■ Stored data ■
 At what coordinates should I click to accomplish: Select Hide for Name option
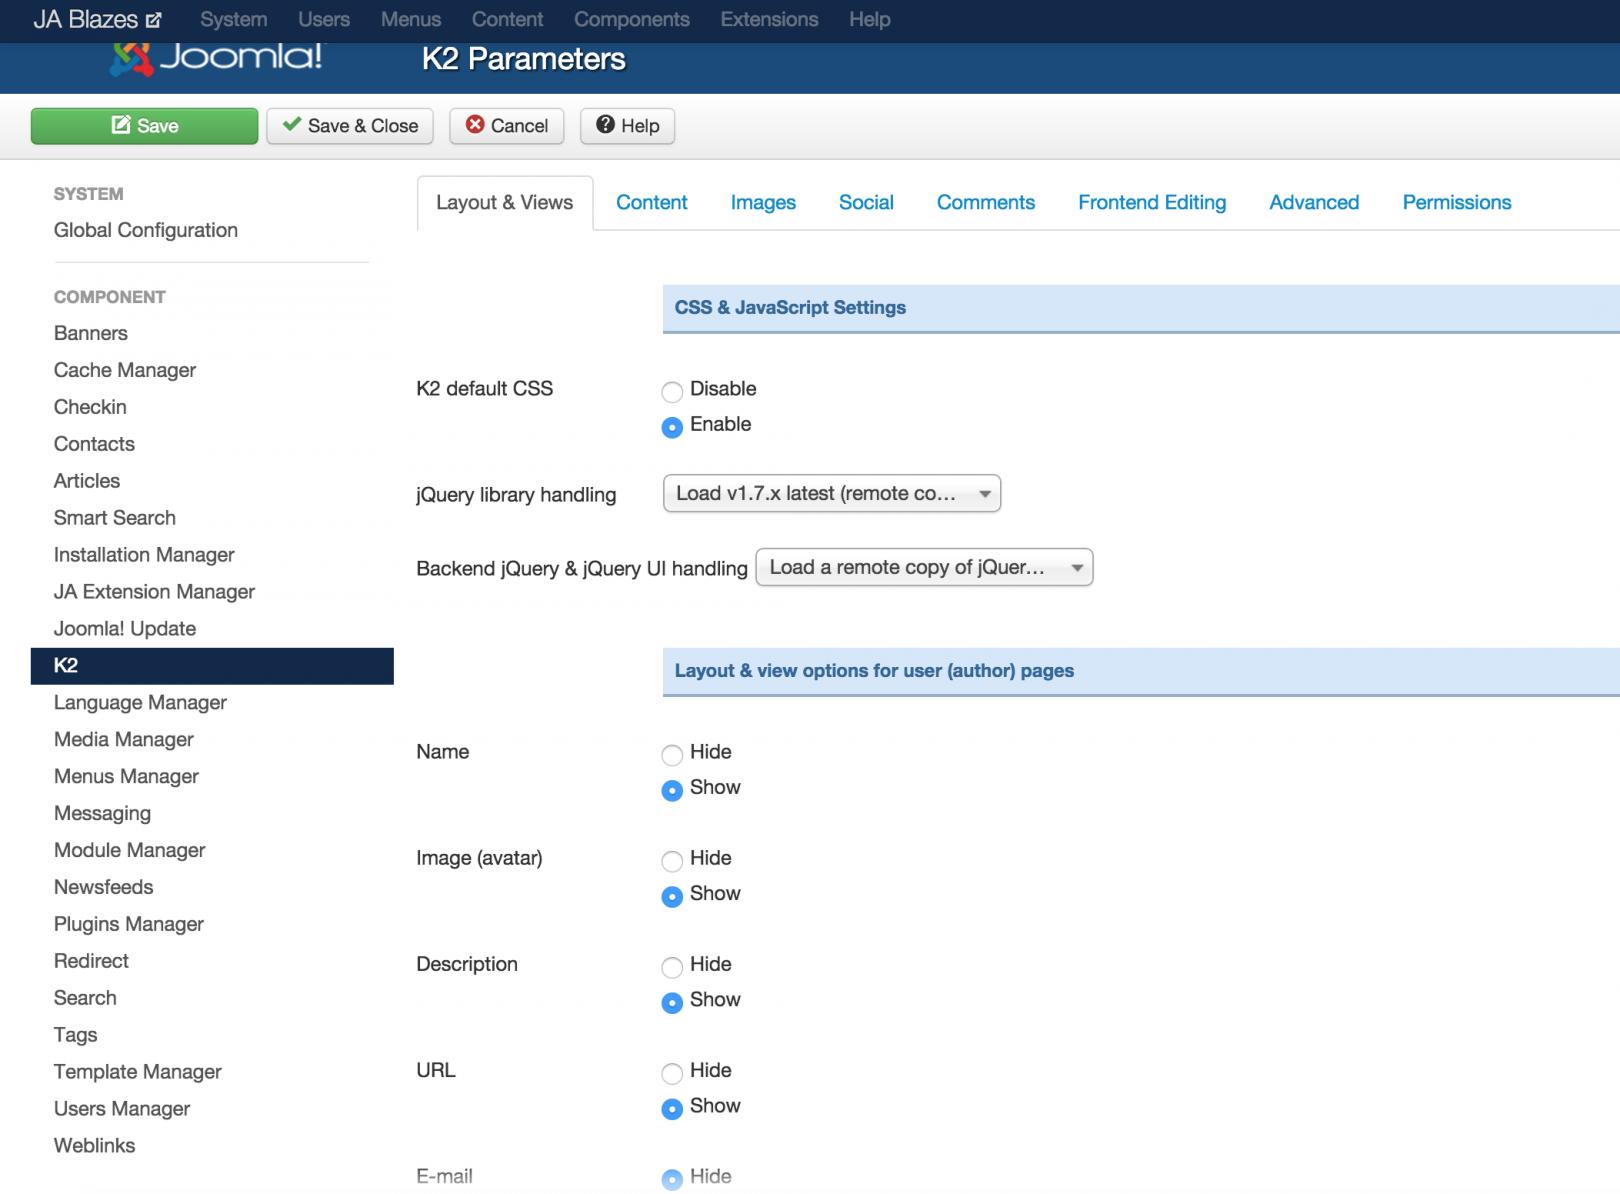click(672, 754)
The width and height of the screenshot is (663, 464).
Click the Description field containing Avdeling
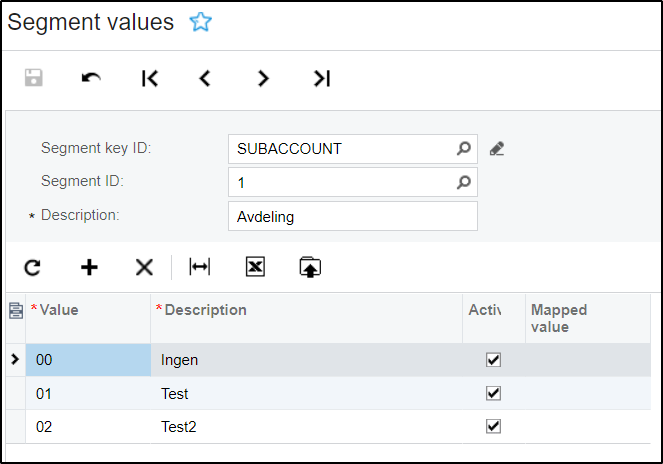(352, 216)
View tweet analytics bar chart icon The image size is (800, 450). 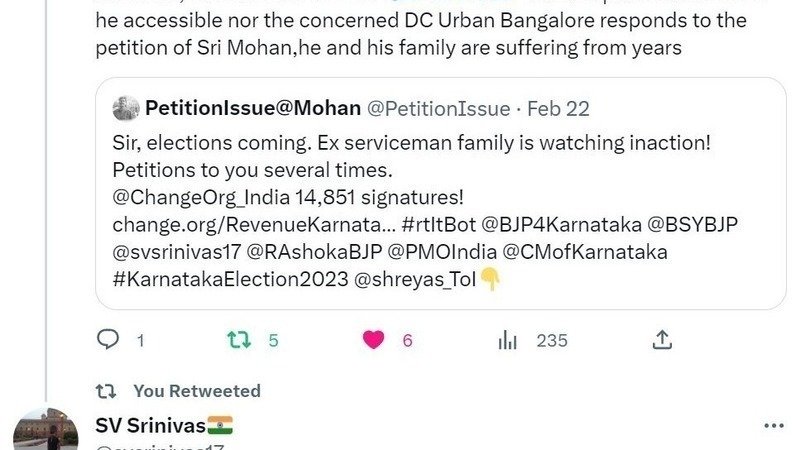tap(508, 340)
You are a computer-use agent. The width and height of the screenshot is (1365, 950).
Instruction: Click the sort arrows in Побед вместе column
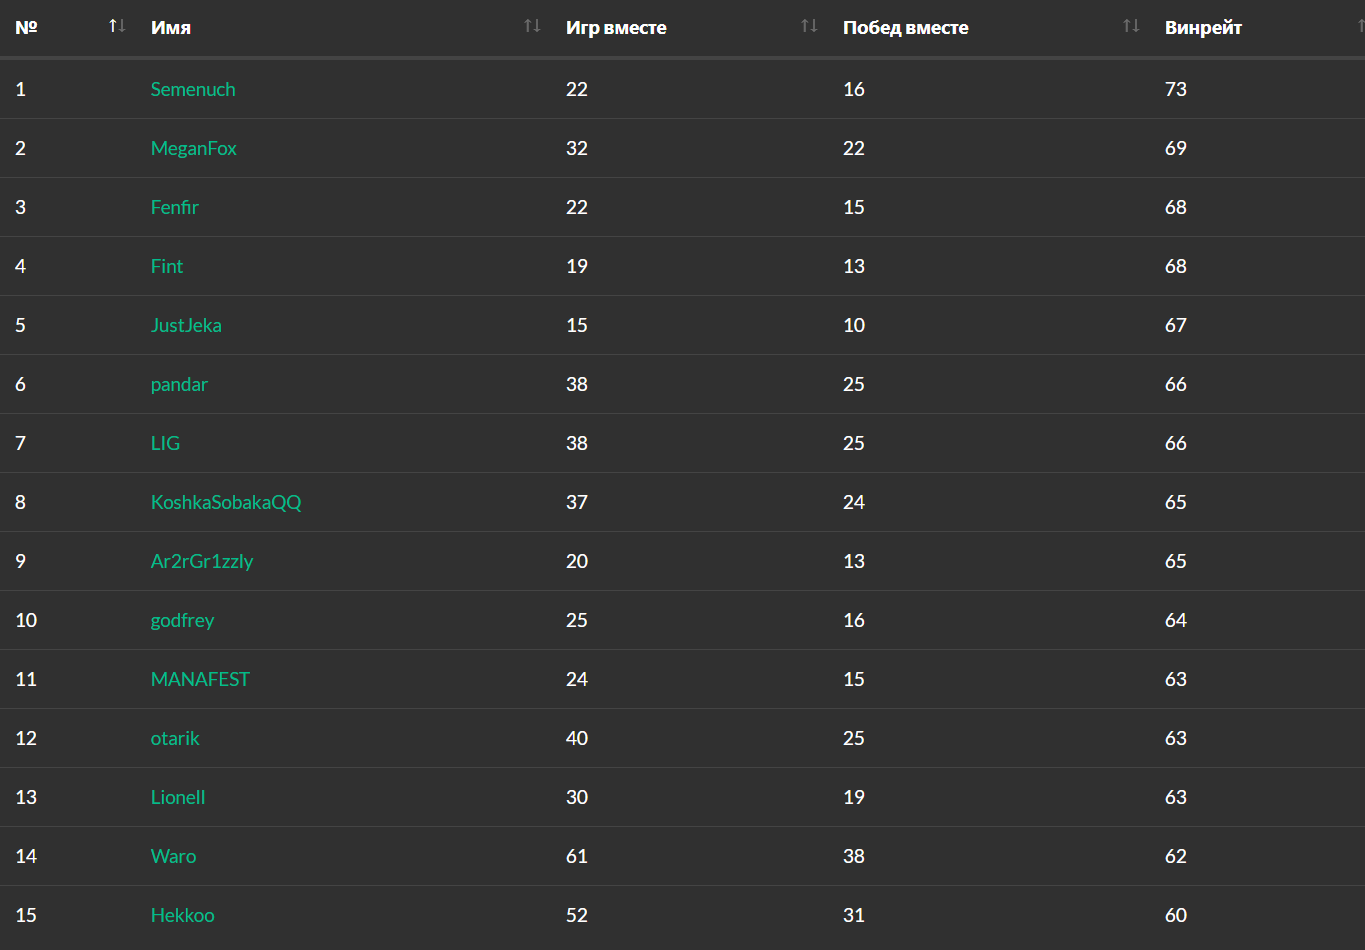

■ What you will do ■
Rewrite the material from the line containing "You are a computer-use" through the end, changing "sort arrows" to "filter icon" and keeping everything else the same. Leave the pictures out of your answer.

■ Response to this exercise ■
You are a computer-use agent. The width and height of the screenshot is (1365, 950).
Instruction: Click the filter icon in Побед вместе column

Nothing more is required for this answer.